Alicia doesn’t know that last year the French Psychological Association formally rejected the mental illness model. So have the Swedes, and the Brits. Alicia, who feels herself insulted by me, doesn’t consider her demand that Andrea spoon-feed her whatever it is Alicia can’t be bothered to look-up for herself to be insulting. I do. She wants a source? Check out Press For Change and do the reading.

Posted by  on  04/24  at  03:22 PM

Debra, *you* are the one who clearly doesn’t understand *my* comments. In fact I don’t even think you’re *reading* them.

I am not saying we didn’t find help. I am saying if the world were the way Andrea (and you) would make it, we *would not* have, and that future generations might not, either. It’s a simple logical question, not a demand to be “spoon-fed.”

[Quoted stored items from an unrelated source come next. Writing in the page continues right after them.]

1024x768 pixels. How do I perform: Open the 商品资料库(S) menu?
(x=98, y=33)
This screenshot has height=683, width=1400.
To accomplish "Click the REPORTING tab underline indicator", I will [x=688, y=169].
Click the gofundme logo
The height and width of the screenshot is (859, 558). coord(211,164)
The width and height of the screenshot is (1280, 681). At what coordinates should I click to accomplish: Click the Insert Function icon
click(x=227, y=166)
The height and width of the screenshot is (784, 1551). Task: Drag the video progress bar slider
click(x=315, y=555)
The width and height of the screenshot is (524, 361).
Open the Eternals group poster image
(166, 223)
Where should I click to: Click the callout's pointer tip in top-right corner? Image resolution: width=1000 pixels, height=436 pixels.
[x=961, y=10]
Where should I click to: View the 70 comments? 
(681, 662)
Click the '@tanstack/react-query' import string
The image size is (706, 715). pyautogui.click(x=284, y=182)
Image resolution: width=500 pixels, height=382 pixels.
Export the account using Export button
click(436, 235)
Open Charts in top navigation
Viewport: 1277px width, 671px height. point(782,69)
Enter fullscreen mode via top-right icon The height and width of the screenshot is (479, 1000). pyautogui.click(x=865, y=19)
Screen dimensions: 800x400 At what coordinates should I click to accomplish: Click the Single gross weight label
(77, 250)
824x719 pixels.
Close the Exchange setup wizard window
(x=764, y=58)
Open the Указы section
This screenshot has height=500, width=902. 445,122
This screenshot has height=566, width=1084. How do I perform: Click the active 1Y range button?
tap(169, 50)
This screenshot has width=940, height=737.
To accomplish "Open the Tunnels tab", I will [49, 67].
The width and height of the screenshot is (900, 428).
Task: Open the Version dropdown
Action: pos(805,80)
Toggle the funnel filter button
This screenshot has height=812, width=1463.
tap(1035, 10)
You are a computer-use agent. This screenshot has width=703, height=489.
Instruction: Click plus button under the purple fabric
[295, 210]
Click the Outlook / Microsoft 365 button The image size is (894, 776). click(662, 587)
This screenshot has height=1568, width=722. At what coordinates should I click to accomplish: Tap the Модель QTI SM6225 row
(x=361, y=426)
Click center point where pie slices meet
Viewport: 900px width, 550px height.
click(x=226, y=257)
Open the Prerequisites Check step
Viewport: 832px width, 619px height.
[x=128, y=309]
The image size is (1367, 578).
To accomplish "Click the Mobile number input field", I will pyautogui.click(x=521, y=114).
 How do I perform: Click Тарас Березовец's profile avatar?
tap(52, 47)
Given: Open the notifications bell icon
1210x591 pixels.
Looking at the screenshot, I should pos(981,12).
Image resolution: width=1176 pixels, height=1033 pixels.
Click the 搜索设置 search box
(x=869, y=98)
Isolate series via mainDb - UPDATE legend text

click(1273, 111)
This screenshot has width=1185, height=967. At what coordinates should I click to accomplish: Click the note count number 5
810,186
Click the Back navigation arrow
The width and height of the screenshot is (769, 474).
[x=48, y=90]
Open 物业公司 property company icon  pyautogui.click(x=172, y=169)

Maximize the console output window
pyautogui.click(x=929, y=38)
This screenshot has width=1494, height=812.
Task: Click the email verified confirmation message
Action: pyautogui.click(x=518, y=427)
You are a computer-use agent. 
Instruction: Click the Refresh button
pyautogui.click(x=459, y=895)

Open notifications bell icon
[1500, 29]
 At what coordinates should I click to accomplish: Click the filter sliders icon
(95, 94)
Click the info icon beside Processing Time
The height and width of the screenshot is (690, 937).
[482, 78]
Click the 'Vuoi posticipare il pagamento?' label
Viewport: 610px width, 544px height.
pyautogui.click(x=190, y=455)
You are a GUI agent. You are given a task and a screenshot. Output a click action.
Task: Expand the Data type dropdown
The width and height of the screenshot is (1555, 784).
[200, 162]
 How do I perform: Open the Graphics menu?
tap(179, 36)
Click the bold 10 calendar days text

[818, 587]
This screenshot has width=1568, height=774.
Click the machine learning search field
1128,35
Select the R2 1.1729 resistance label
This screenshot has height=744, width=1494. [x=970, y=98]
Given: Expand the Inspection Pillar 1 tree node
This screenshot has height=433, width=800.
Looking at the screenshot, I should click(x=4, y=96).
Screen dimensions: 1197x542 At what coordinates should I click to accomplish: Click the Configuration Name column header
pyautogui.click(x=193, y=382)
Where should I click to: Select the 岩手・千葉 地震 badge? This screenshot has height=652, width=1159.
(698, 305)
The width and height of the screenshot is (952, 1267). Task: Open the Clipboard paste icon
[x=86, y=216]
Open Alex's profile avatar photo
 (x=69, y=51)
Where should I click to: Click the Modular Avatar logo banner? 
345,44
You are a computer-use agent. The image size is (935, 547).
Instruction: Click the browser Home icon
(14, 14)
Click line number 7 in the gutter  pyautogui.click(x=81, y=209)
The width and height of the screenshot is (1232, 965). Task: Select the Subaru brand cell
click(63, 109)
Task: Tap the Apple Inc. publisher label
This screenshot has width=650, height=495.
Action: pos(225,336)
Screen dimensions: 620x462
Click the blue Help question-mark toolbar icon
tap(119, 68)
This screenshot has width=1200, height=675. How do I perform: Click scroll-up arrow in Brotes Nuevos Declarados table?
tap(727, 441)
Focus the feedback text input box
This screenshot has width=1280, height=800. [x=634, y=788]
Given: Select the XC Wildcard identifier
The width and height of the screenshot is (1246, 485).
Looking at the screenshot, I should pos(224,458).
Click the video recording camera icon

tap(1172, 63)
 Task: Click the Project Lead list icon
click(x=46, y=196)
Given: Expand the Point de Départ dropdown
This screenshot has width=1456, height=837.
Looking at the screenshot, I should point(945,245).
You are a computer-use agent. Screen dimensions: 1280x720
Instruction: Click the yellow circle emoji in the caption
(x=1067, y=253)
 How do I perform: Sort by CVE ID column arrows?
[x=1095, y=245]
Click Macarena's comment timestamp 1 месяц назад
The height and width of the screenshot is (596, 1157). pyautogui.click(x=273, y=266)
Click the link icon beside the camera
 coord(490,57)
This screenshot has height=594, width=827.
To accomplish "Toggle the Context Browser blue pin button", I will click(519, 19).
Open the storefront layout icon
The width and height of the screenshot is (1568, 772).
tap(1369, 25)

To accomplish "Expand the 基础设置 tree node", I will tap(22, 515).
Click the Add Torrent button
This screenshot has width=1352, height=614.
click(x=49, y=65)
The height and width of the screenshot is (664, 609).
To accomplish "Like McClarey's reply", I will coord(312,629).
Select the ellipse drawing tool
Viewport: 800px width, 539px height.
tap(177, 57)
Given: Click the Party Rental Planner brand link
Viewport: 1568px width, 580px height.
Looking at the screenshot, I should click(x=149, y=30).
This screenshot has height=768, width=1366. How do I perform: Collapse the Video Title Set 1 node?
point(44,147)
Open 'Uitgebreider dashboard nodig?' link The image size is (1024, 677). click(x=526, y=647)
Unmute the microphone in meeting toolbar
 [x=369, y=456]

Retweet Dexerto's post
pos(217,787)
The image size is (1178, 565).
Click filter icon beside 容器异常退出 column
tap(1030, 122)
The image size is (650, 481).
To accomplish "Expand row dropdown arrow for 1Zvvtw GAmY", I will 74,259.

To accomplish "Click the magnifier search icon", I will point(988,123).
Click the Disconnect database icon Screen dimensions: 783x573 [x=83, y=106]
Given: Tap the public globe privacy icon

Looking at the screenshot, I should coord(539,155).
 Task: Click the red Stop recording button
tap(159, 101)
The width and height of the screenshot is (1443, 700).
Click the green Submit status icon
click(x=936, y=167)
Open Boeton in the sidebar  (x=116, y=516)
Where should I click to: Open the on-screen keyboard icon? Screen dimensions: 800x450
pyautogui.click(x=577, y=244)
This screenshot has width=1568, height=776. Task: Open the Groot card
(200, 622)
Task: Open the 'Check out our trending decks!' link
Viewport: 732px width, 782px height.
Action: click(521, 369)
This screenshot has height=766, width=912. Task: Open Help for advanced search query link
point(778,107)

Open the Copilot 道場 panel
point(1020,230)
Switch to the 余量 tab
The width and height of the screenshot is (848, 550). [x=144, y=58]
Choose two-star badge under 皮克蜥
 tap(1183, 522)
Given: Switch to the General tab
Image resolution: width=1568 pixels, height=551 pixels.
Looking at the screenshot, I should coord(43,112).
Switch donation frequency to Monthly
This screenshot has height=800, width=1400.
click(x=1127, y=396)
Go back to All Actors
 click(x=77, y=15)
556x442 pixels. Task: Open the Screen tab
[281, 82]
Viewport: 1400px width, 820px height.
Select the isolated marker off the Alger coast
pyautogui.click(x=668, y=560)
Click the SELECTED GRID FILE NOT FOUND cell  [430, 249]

And I’m sure if Andrea, and you, are the intellectuals you claim to be, a little logical question should pose neither threat nor problem. Ideas worth having are also worth defending...with ideas, not with rudeness. Surely she has a simple answer that doesn’t just involve calling people names and invoking fake, self-righteous pity, a.k.a. condescension. It’s a lazy intellect that simply dismisses an opponent by saying, “Well, you’re just stupid.” And it’s an activist who will LOSE a fight if they do not realize that their opposition may have a genuine concern that also deserves address. After all, you can’t demand that your opposition take you seriously and consider you logically and as a whole person if you are not willing to extend the same courtesy.

Further evidence you’re not paying attention to anything other than your own keep spelling my name wrong.

I have done the reading. Studies from all over the world disagree. If you only do your research from websites presented by ACTIVISTS, you get cherry-picked facts and half-truths.

I’m not saying status quo is OK, or that oppression is OK; I’m saying that all options, and their consequences could be weighed.

And I think you’re too busy thinking about political gains to consider that your politics may have negative consequences.

Debra, my dear, your passion is admirable and understandable, but other people have well-thought-out opinions that they also have a right to, and a right to express, and they don’t have to agree with you to be just as right as you.

Funny thing about free speech....

Posted by  on  04/26  at  06:22 AM

Oh, and on a more positive note, I do agree with you about Zucker and those like him, Amber.